Pinot Meunier heißt bei uns Schwarzriesling, hat aber mit Riesling nichts zu tun. Die wörtliche Übersetzung, Müllerrebe, bezieht sich auf die unterseits stark behaarten Blätter, die aussehen, als wären sie mit Mehl bestäubt.
Jetzt wird es spannend, wir steigen hinunter den in tiefen Sektkeller!

Christophe erklärt die Flaschengärung! Der Wein kommt in die Flasche, in der er auch später mal verkauft wird. Und damit er auch gärt kommt Hefe und Zucker dazu, die Dosage. Die Abfüllung erledigt eine genossenschaftliche Abfüllmaschine, die man sich für einen Tag ausleiht. 30.000 Flaschen schafft die in 8 Stunden!
Die Flaschen werden nicht verkorkt, sondern mit einem Plastikstopfen und einem Kronkorken fest verschlossen, denn das CO2 soll ja nicht entweichen. Nach ca. 3 Wochen ist die Gärung abgeschlossen. Im 10 Grad kalten Keller von Philippart dauert es 5 Wochen.

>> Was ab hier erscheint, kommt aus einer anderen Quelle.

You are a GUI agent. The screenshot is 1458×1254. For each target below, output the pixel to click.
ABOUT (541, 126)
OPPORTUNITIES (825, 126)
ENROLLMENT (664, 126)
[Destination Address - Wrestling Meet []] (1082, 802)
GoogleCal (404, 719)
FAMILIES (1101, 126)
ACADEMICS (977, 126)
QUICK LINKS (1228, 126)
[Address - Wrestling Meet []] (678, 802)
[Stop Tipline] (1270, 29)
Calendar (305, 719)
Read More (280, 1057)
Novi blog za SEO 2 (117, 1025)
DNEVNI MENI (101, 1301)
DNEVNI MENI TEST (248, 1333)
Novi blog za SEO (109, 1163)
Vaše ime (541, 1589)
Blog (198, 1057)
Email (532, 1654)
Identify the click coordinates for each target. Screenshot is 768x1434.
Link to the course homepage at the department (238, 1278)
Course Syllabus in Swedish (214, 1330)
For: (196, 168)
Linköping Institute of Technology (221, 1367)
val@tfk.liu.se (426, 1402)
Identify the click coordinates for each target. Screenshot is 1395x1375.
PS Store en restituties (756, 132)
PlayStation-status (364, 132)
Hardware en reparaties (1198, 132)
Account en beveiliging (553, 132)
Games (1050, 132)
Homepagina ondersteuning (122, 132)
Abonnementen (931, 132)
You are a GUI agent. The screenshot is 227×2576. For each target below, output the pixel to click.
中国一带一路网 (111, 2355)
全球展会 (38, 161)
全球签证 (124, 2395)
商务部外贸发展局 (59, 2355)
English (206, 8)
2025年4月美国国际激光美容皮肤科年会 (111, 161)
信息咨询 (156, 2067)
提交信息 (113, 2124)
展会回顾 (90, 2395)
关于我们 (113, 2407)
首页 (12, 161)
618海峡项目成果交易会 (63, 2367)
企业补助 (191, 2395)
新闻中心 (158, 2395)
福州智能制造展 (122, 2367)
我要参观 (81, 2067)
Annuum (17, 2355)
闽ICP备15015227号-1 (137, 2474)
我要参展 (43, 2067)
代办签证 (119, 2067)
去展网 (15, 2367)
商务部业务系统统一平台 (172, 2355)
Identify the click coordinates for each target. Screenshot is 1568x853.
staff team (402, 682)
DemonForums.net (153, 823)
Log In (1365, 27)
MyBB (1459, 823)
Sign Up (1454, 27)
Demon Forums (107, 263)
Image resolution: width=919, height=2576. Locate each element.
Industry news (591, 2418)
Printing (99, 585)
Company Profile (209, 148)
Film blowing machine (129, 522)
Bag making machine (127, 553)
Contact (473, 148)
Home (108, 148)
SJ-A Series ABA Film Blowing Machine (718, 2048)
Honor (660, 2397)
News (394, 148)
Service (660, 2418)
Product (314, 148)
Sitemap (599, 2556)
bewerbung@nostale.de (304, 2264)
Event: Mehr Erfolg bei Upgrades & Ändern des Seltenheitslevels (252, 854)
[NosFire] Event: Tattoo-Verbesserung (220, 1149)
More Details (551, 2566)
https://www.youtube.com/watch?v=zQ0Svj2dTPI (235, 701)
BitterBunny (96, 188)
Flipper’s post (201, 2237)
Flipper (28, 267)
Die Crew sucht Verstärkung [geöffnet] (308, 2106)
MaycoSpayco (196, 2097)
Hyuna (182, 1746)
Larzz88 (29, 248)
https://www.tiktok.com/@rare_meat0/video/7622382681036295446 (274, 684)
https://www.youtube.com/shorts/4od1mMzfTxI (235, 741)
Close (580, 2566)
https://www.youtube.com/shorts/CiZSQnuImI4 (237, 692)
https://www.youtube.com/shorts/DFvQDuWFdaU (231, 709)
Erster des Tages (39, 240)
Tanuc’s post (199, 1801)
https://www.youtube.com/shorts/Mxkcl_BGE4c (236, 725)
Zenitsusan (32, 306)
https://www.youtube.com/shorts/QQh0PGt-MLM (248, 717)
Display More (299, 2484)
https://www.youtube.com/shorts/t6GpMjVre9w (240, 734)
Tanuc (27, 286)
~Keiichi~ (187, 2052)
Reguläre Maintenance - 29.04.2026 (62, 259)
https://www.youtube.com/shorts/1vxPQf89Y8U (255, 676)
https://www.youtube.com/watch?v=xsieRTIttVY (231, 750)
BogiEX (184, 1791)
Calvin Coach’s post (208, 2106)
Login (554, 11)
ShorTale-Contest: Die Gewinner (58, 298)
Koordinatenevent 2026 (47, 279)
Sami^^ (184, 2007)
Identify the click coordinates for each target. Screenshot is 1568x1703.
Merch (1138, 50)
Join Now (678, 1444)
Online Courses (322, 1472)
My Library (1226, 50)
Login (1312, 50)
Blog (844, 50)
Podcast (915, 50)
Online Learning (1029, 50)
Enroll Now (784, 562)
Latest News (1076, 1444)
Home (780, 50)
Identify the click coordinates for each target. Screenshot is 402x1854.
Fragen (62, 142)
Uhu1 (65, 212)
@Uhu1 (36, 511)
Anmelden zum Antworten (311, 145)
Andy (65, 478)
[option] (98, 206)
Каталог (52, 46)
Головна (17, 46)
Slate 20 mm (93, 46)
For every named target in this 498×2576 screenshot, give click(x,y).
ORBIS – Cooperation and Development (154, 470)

Aber irgendwann muss die Hefe raus, aber der Schampus muss in der Flasche bleiben, denn Umfüllen oder Filtrieren kommt natürlich nicht in Frage. Dazu kommen die bislang waagerecht gelagerten Flaschen vorsichtig in Schräglage, bis sie am End fast kopfüber in einem Rüttelbrett stecken. Gerüttelt wird aber nicht, sondern gedreht: 3 Wochen lang, jeden Tag eine Zehntel Umdrehung. Das machten früher die Remueurs, ein erfahrener Rüttler schaffte am Tag bis zu 50.000 Flaschen 😳.
In der Flasche muss der Champagner mindestens 15 Monate auf der Hefe liegen, Jahrgangschampagner mindestens drei Jahre. „Unser“ Weingut PAN hat einen Jubiläumssekt, der lag 10 Jahre „sur lattes“.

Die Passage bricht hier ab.